Enhancers belong to the class of non-coding cis-regulatory elements that play a vital role in transcriptional regulation. Mutations in enhancers effect gene regulation and can lead to various disease phenotypes. This has led to an increased interest in identifying enhancers and evaluating the impact of mutations on the enhancers’ activities. However, in contrast to protein-coding intervals, enhancers lack a stereotyped sequence composition. Therefore, the computational prediction of enhancers and their tissue-specificity has remained challenging. Consequently, enhancers are typically predicted based on certain chromatin features, including DNA accessibility, post-translational modifications of histones, and transcription factor (TF) binding.  Although these features correlate with enhancer regions, they are only imperfect predictors.

Results

The present study reports a sequence-based computational model that employs combinatorial TF genomic occupancy as principal determinant to predict tissue-specific enhancers.
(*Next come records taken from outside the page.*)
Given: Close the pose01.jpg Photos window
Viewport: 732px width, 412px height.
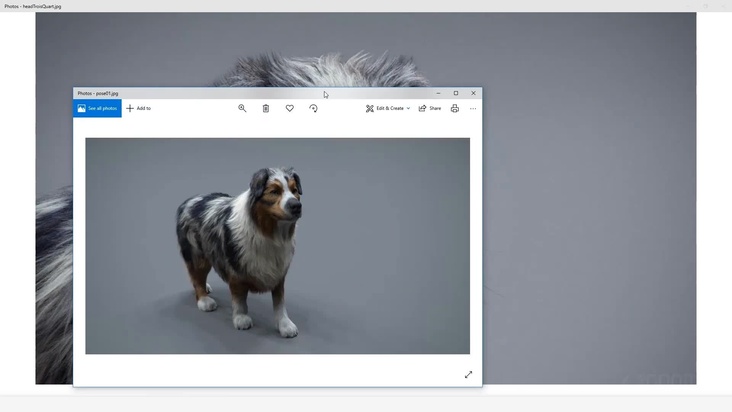Looking at the screenshot, I should pyautogui.click(x=473, y=93).
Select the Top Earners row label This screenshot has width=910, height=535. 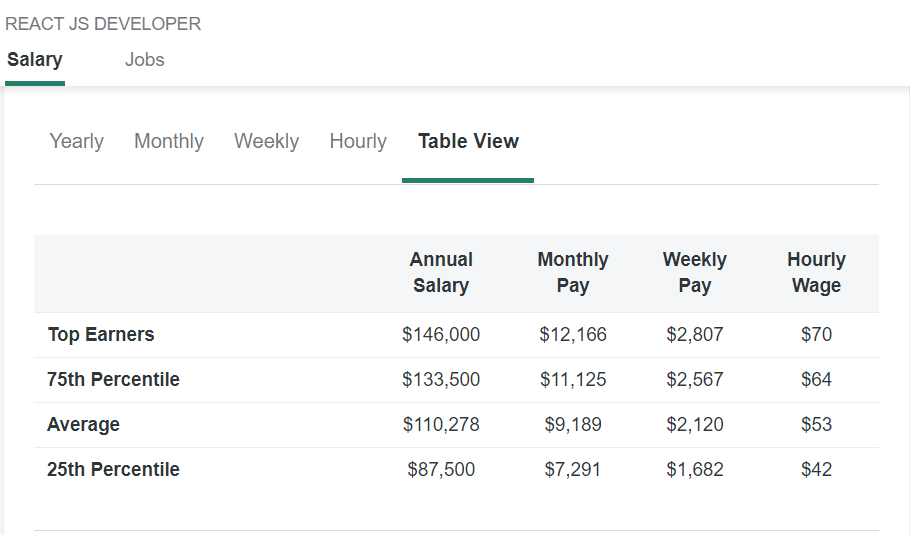[101, 334]
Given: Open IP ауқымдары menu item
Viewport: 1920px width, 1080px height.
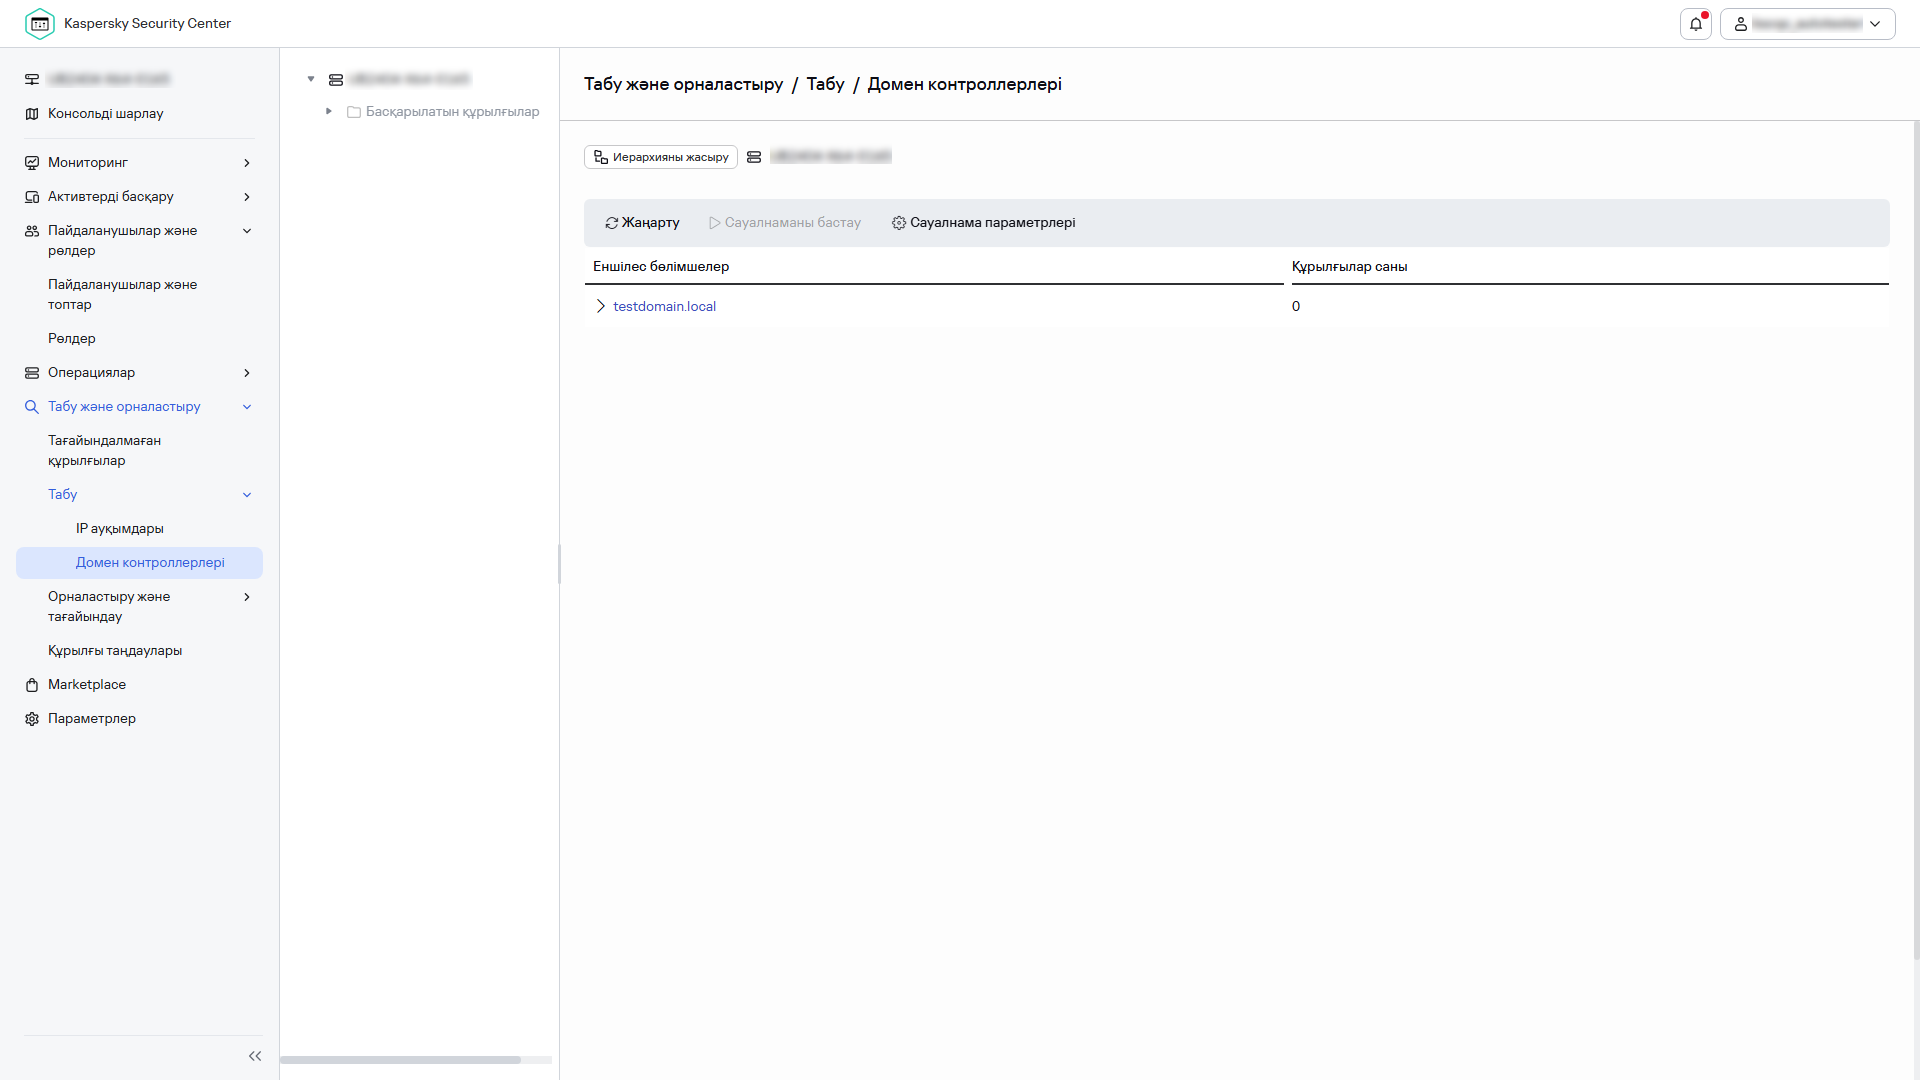Looking at the screenshot, I should (120, 529).
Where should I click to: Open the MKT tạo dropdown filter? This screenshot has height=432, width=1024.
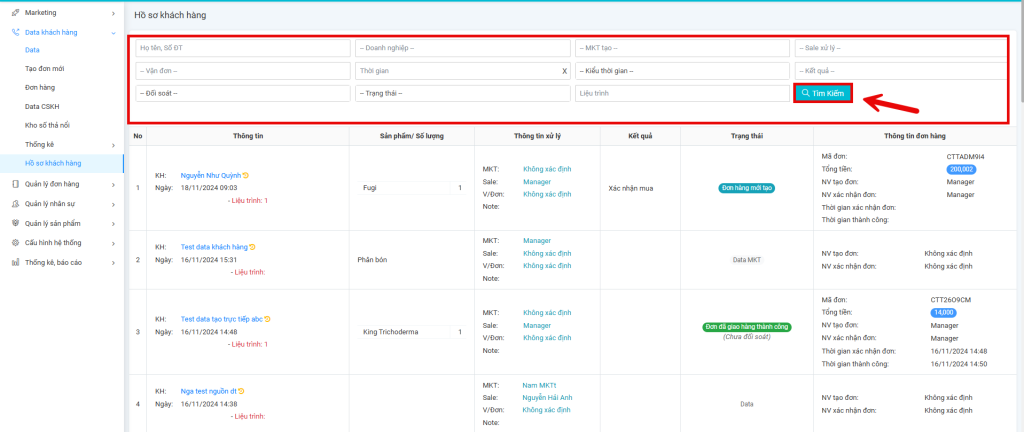tap(682, 48)
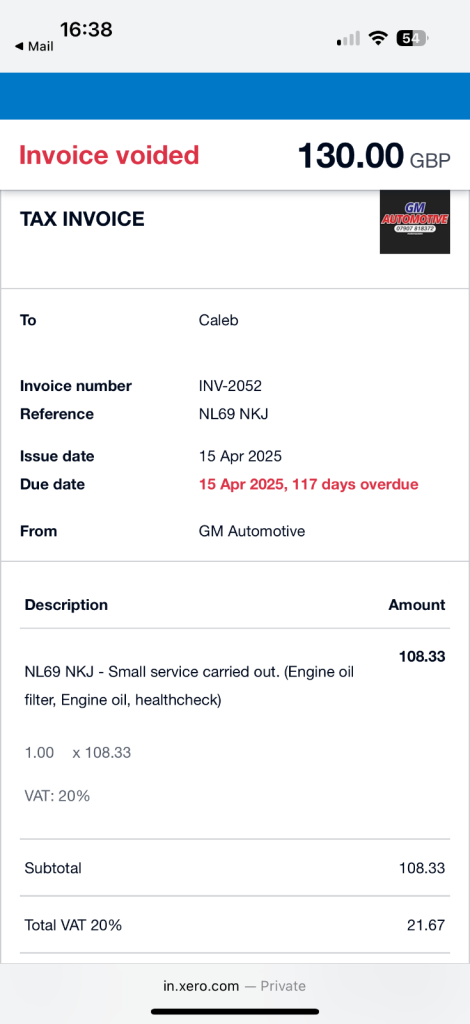The height and width of the screenshot is (1024, 470).
Task: Tap the Amount column header
Action: (x=416, y=605)
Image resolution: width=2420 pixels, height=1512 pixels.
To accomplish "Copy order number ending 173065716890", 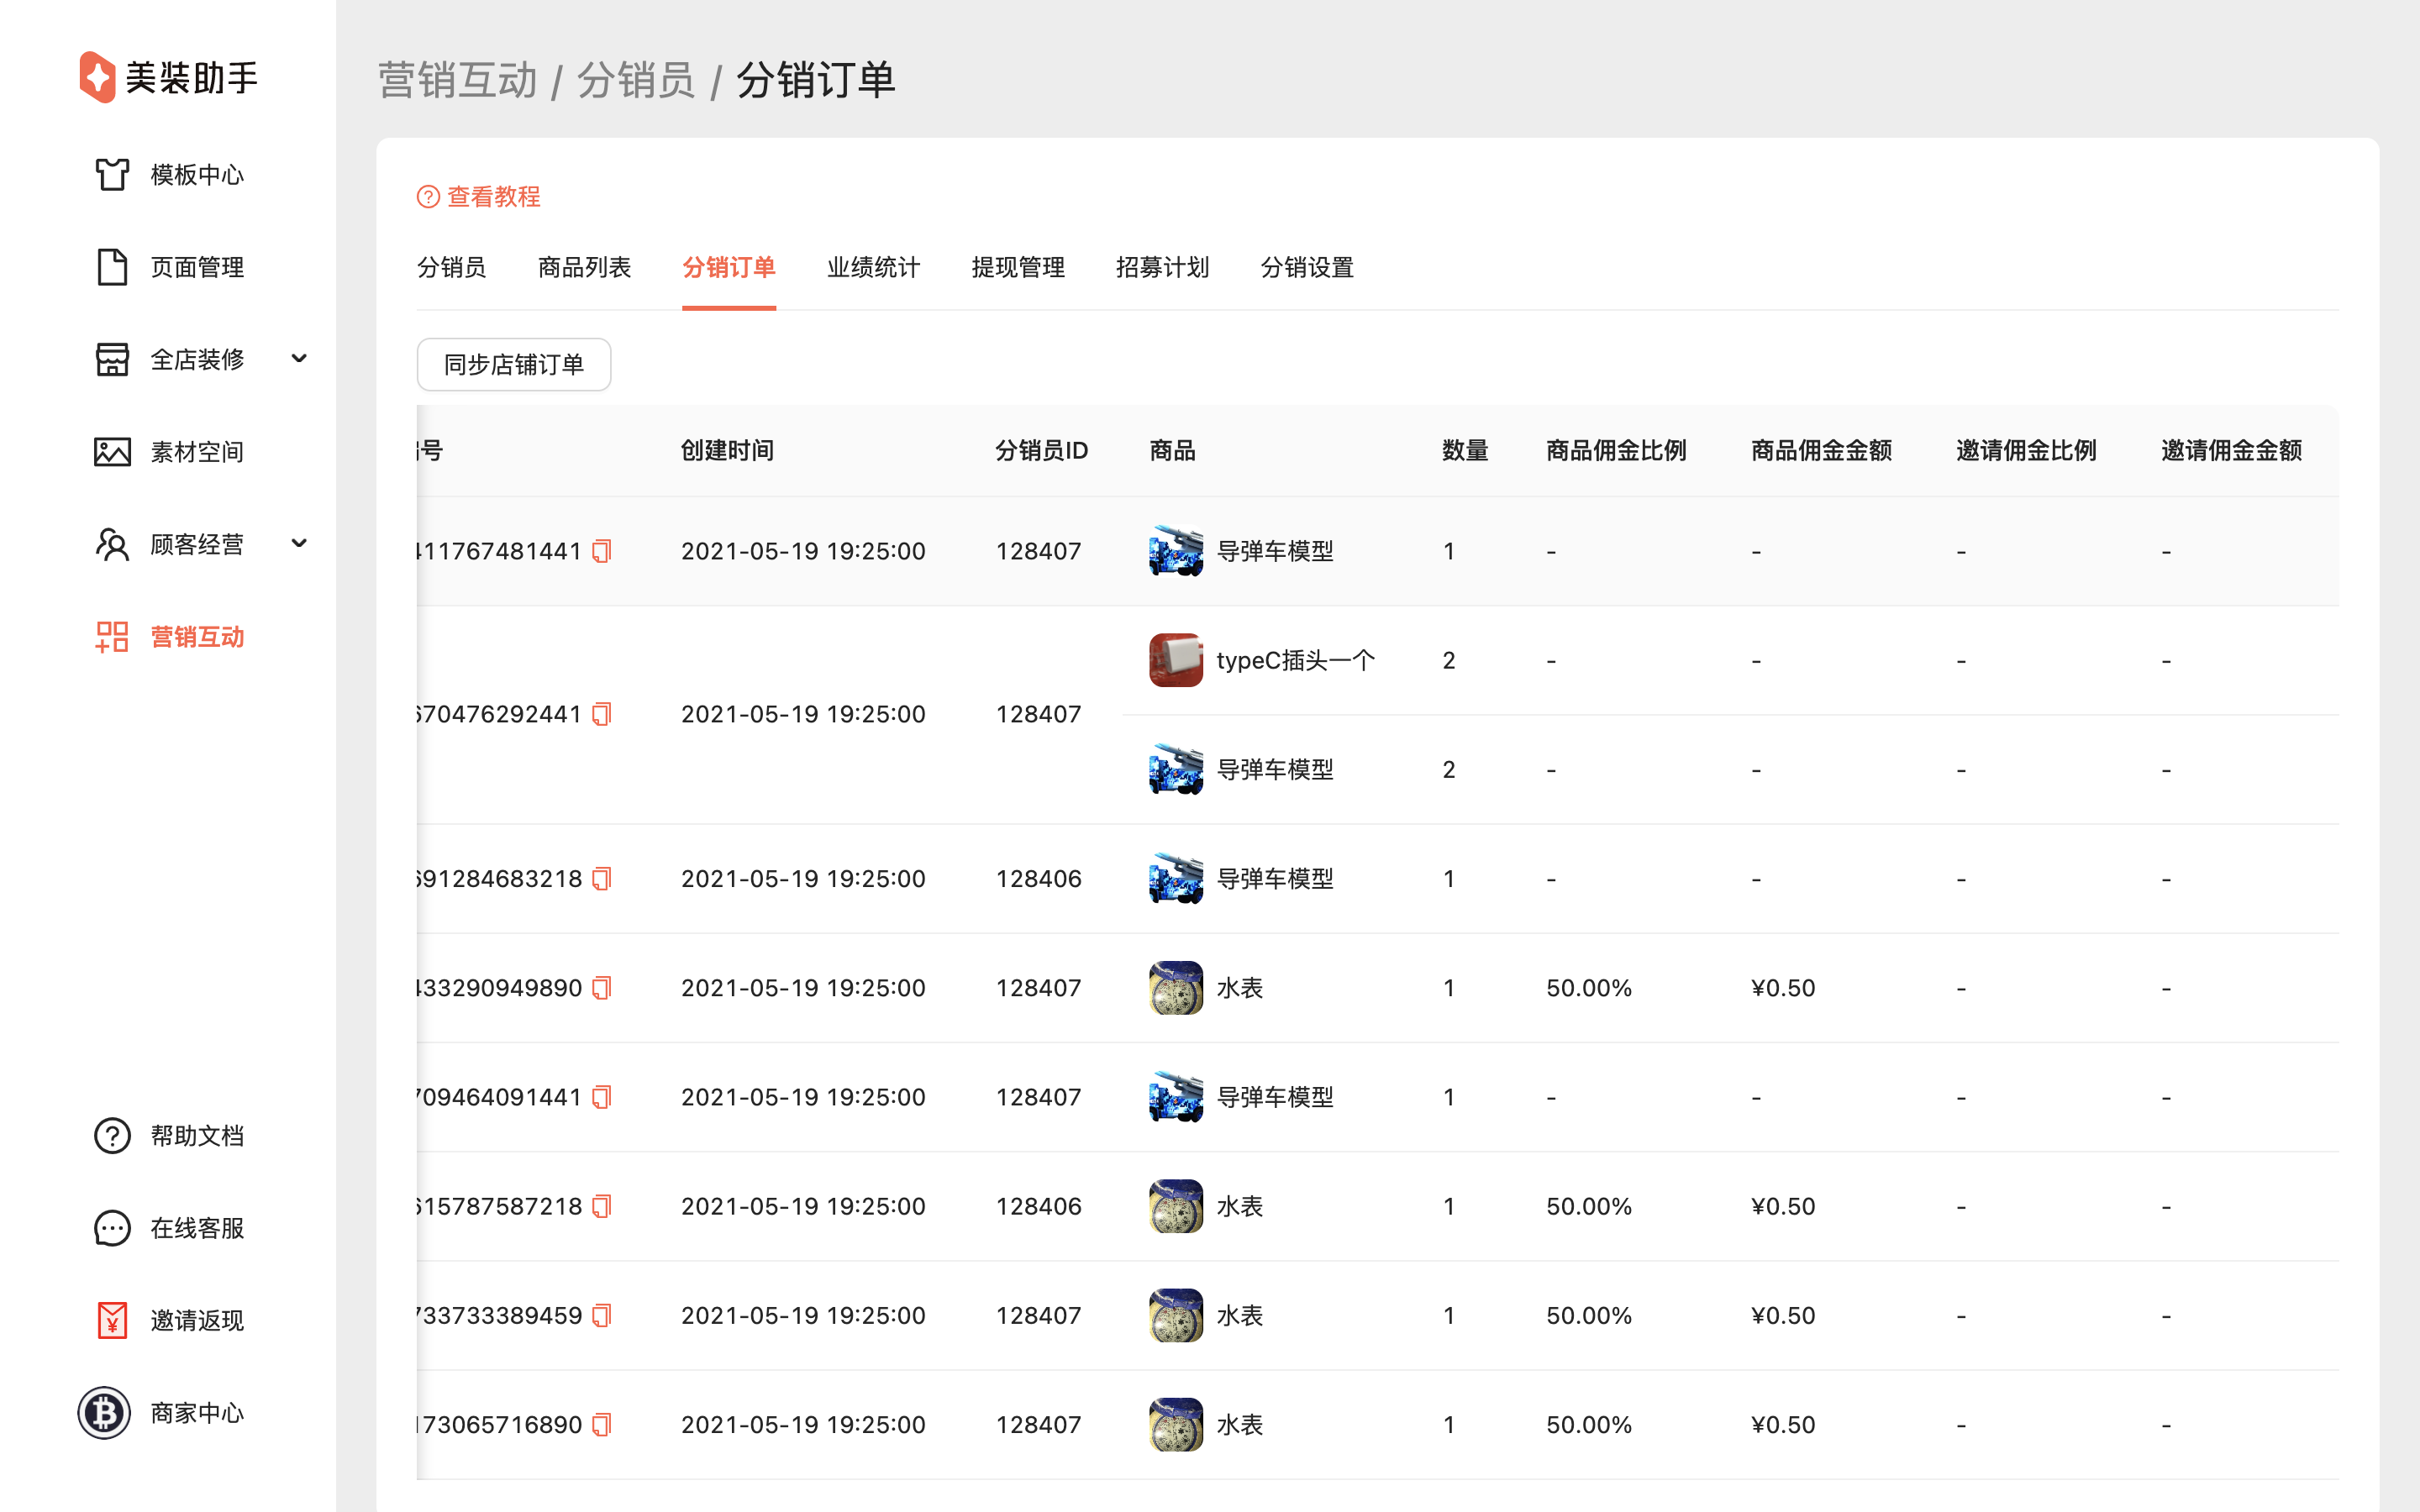I will tap(601, 1425).
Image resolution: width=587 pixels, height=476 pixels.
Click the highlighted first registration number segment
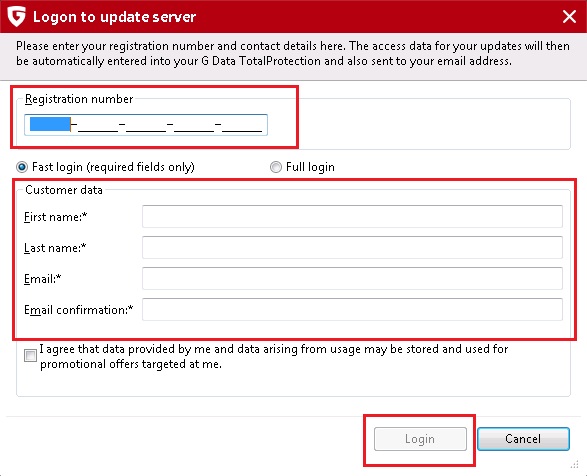click(x=50, y=124)
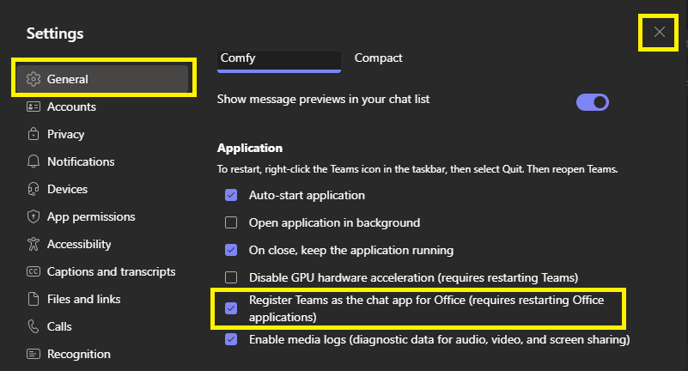Switch to Compact chat density
Viewport: 688px width, 371px height.
click(378, 58)
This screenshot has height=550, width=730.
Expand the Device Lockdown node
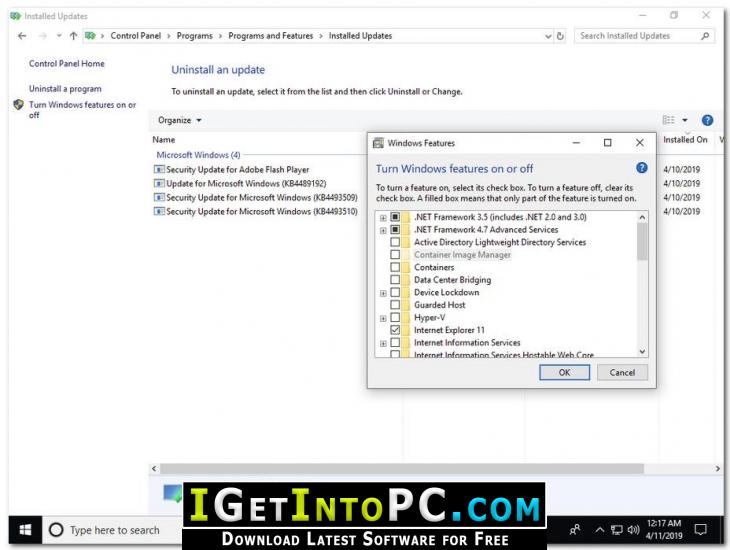point(383,293)
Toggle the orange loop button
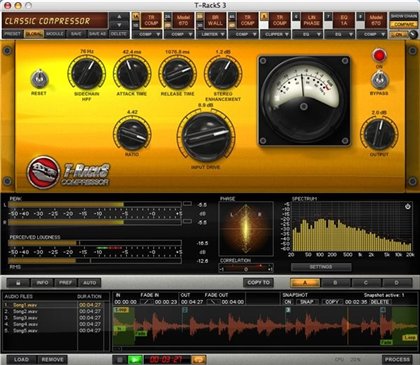This screenshot has height=365, width=420. 199,360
This model was trained on different data sets including the Encyclopedia of DNA Elements (ENCODE) based DNA accessibility data, Vista enhancer browser based in vivo experimental data, and phylogenetic foot-printing of binding motifs. The application of this novel computational scheme has enabled the prediction of 25,000 forebrain specific cis-regulatory modules (CRMs) in human genome. These predicted CRMs were subjected to validation phase by using ENCODE based enhancer-associated biochemical features, GWAS-based disease associated SNPs and in vivo analysis in zebrafish.

 Conclusion

Validation data revealed that this new computational model is suitable for predicting less well-conserved tissue-specific enhancers regions that are devoid of characterized chromatin features, and therefore is able to complement and facilitate experimental approaches in tissue-specific enhancer discovery.